Some of these remote areas don’t even have health centres, and those that do have minimal staff. In places like Broome, where Indigenous people have been sleeping rough and living homeless, it begs the question of how these people are supposed to be able to self-quarantine. There is also a fear in communities that elders will be too fearful to go to overcrowded hospitals, because the younger people who have this disease might be prioritised first, leaving elders to die from this disease.
However, some communities have taken matters into their own hands, using their remote location as an advantage to enable social distancing. Aboriginal-led organisations such as the Central Australian Aboriginal Congress have called for control zones in Central Australia, the Northern Land Council, the Anangu Pitjantjara Yankunytjatjara (APY) Lands, and the Torres Strait Islands and Papua New Guinea border cross-regions, ceasing new permits for visitors. All non-urgent travel and visits by government and non-government agencies have also been cancelled.

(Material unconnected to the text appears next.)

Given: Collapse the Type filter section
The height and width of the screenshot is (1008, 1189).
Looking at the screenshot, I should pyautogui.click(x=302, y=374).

So while people are gathering at the beach, or continuing to attend large gatherings, they need to remember that they’re not just putting themselves at risk, but everyone around them – including vulnerable people such as the elderly and immunocompromised. Thanks to colonisation, the latter includes Aboriginal people.
‘What happens in the rest of the country affects us heavily,’ said Sarah Brown, the chief executive of the Western Desert dialysis service. ‘People who can stay home, please stay home! Do it for yourselves, but do it for us too.’